Le représentant de la Commission a soutenu, si nous l'avons bien compris, que les articles 173 et 175 instituent deux voies de droit distinctes, et que notamment il y a lieu de souligner que, contrairement au traité de la CECA, le traité de la CEE, par l'article 175, n'a pas institué un recours en annulation de décisions implicites de rejet, mais un recours en carence, ce qui est différent.

Il en déduit que, si l'article 173 ouvre la possibilité d'un recours en annulation formé par un particulier contre les actes qui, bien que pris sous l'apparence d'un règlement ou d'une décision adressée à une autre personne, le concernent directement et individuellement, ces dispositions ne sont pas applicables dans le cas de la procédure prévue à l'article 175 qui ne rend le recours en carence possible que lorsque le destinataire de l'acte demandé ne peut être que l'auteur de la demande.

La thèse de la Commission sur ce point se heurte à une objection très forte.

Si la notion d'acte susceptible de recours de la part des particuliers avait une portée différente pour l'application de l'article 173 et pour l'application de l'article 175, il en résulterait que, dans certains cas, l'existence ou l'absence d'une voie de droit dépendrait du comportement des autorités communautaires saisies d'une demande.

Si ces autorités répondaient à la demande soit en l'acceptant, soit en la rejetant, le recours de l'article 173 serait ouvert à l'auteur de la demande, même s'il n'est pas destinataire de l'acte intervenu ou demandé, dès lors que cet acte le concerne directement et individuellement.

Si, au contraire, les autorités communautaires ne répondaient pas à l'intéressé, il serait, selon la thèse de la Commission, privé de toute voie de recours dès lors qu'il ne serait pas destinataire de l'acte demandé, même si celui-ci le concerne directement et individuellement.

Faire dépendre l'existence ou l'absence d'une voie de droit de l'action ou de l'inaction de l'administration saisie d'une demande est évidemment difficilement admissible.

Aussi votre jurisprudence a-t-elle déjà apporté à cette question des solutions beaucoup plus nuancées.

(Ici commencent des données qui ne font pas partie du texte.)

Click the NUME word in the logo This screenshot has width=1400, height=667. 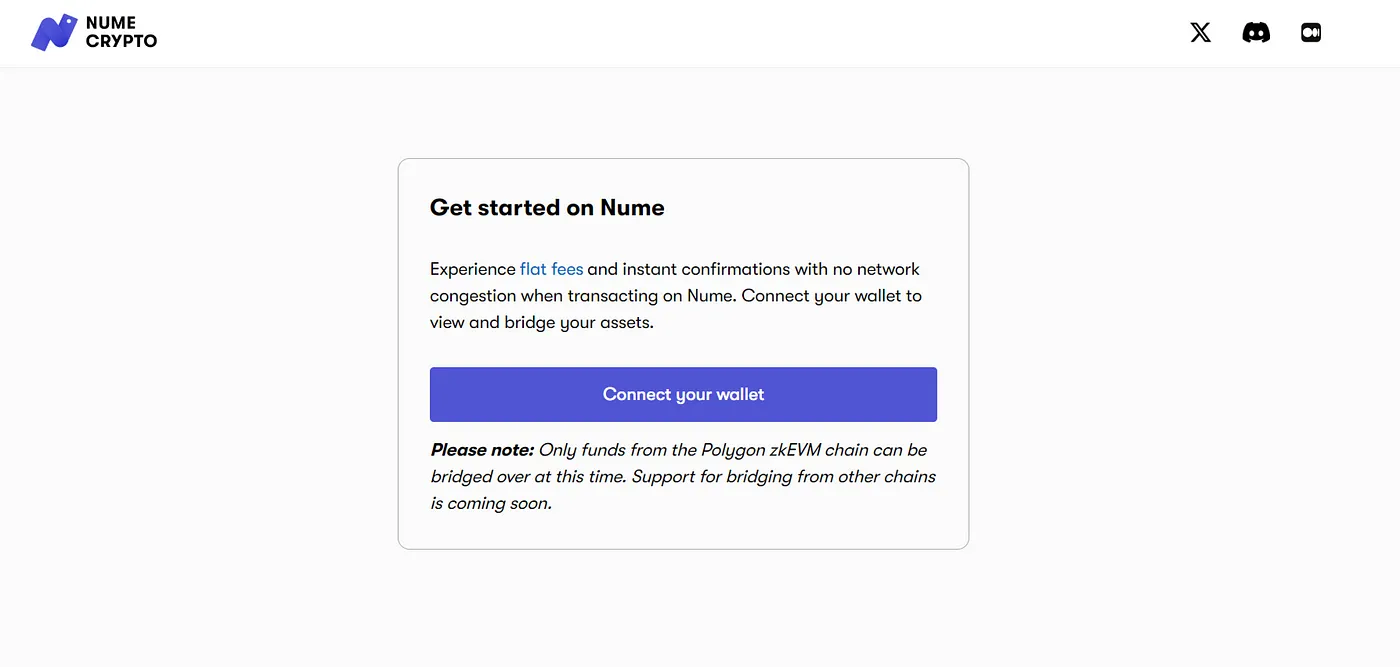pyautogui.click(x=111, y=23)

Tout en indiquant que le recours de l'article 175 n'était ouvert qu'en cas d'absence de décision et non pas en cas de décision négative (13 juillet 1971, Deutscher Komponistenverband), vous avez, par votre arrêt Chevalley, que nous vous rappelions tout à l'heure, expressément jugé que (nous citons) : «la notion d'acte pouvant donner lieu à recours est identique dans les articles 173 et 175, les deux dispositions ne formant que l'expression d'une seule et même voie de droit».

Comme l'ont souligné à plusieurs reprises M. l'avocat général Roemer et M. l'avocat général Gand, c'est à la fois de la nature et de la destination de l'acte que le particulier a tenté d'obtenir que dépend la recevabilité du recours en carence intenté en application de l'article 175, et non pas d'un seul de ces éléments.

Ce n'est donc pas essentiellement la circonstance que l'acte demandé par la firme Mackprang aurait eu nécessairement d'autres destinataires que cette firme qui nous paraît rendre sa requête irrecevable, mais c'est bien plutôt la nature même de l'acte demandé.

Deux raisons nous paraissent en effet conduire à admettre que l'acte qu'il était demandé à la Commission de prendre n'était pas de ceux qui peuvent ouvrir à un particulier le recours en carence de l'article 175.

1. Que demandait en effet «expressis verbis» la firme Mackprang à la Commission? Nous la citons : «d'habiliter et d'obliger les États membres à accorder le bénéfice du régime communautaire aux importations de marchandises en provenance d'Algérie, effectuées au cours de l'année 1963, lorsqu'il est prouvé à suffisance que le produit est bien d'origine algérienne».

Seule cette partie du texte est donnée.